» Exercise passage
Prosecutors say the case against Brian Moore will include evidence of not just premeditated murder, greed and financial gain.
“You're gong to hear about twisted love and manipulation.”,” Deputy Prosecutor Larry Haskell told jurors during his opening statement this morning.
Haskell told the jury of 10 women and 4 men - two are alternates - that they'll hear how Moore planned the December 2007 murder of Dale Robert Stark with Stark's estranged wife, Shellye L. Stark in order to access his assets, which included a $400,000 life insurance policy.
“You're going to see evidence and hear evidence that Brian Moore conspired with others to eliminate Dale Stark,” Haskell said.
Haskell described the restraining order Stark obtained and the gun she arranged to get from her sister.
“You're going to hear evidence that this gun was in her hands at the request and demand of Brian Moore,” Haskell said.
Haskell said Moore planned a way for the restraining order to be served that was “designed to anger Dale Stark and put Shellye in a manufactured self defense position, and this type of defense was researched by Brian Moore.”
Dale had a firearm in the kitchen, but it was removed at the request of Moore, Haskell said.

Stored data
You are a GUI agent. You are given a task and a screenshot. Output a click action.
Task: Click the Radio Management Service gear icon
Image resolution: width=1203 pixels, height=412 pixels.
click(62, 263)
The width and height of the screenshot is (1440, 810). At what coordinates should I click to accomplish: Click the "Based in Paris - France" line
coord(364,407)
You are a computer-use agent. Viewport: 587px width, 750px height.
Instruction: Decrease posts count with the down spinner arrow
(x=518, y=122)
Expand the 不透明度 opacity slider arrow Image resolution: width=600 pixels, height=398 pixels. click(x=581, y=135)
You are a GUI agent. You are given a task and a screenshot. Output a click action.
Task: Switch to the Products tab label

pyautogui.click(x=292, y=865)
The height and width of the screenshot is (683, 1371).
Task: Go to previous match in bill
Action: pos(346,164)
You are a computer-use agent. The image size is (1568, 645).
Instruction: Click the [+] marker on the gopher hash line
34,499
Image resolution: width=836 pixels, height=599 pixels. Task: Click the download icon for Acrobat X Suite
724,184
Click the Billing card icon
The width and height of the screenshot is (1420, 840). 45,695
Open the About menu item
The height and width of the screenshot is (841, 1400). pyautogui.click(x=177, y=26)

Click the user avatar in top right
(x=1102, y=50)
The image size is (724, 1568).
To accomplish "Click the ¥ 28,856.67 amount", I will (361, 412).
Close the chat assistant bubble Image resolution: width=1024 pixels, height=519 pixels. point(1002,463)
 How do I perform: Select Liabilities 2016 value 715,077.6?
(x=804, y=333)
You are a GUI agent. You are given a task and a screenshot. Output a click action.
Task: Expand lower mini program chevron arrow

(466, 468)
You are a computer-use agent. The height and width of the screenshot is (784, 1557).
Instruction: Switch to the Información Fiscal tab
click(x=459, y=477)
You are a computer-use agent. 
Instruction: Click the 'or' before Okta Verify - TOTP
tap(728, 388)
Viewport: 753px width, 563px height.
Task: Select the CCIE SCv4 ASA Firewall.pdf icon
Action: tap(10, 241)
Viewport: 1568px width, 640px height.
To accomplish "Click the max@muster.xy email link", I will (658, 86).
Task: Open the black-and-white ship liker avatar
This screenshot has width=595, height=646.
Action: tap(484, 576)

» Work instructions
Retype the article on the Brian Moore trial word for word, starting with "Prosecutors say the" and going on through "statement this morning.".

» Solved problem
Prosecutors say the case against Brian Moore will include evidence of not just premeditated murder, greed and financial gain.
“You're gong to hear about twisted love and manipulation.”,” Deputy Prosecutor Larry Haskell told jurors during his opening statement this morning.